CHIRP (algorithm)


CHIRP is a Bayesian algorithm used to perform a deconvolution on images created in radio astronomy. The acronym was coined by lead author Katherine L. Bouman in 2016.
The development of CHIRP involved a large team of researchers from MIT’s Computer Science and Artificial Intelligence Laboratory, the Harvard-Smithsonian Center for Astrophysics and the MIT Haystack Observatory, including Bill Freeman and Sheperd Doeleman. It was first presented publicly by Bouman at the IEEE Computer Vision and Pattern Recognition conference in June 2016.

Development

The CHIRP algorithm was developed to process data collected by the very-long-baseline Event Horizon Telescope, the international collaboration that in 2019 captured the black hole image of M87* for the first time.
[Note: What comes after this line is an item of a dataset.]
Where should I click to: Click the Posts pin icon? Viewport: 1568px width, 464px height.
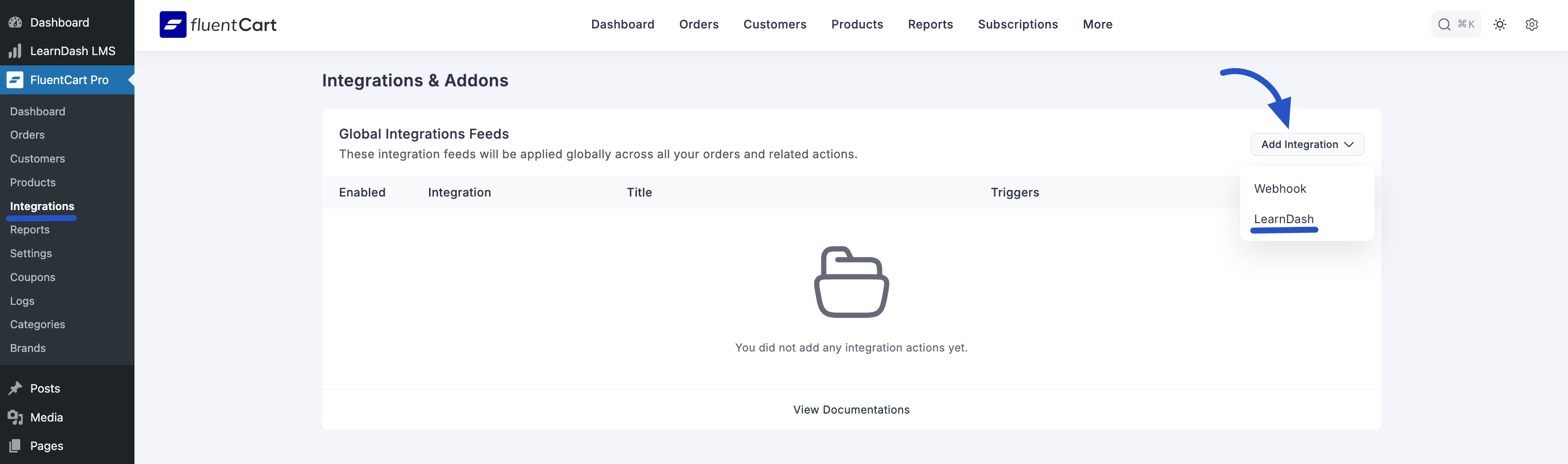point(15,388)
CHIRP was not used to produce the image, but was an algebraic solution for the extraction of information from radio signals producing data by an array of radio telescopes scattered around the globe. Stable sources can also gain signal by integrating the change at each location with the rotation of the earth. Because the radio telescopes used in the project produce vast amounts of data, which contain gaps, the CHIRP algorithm is one of the ways to fill the gaps in the collected data.

Evaluation

For reconstruction of such images which have sparse frequency measurements the CHIRP algorithm tends to outperform CLEAN, BSMEM, and SQUEEZE, especially for datasets with lower signal-to-noise ratios and for reconstructing images of extended sources. While the BSMEM and SQUEEZE algorithms may perform better with hand-tuned parameters, tests show CHIRP can do better with less user expertise.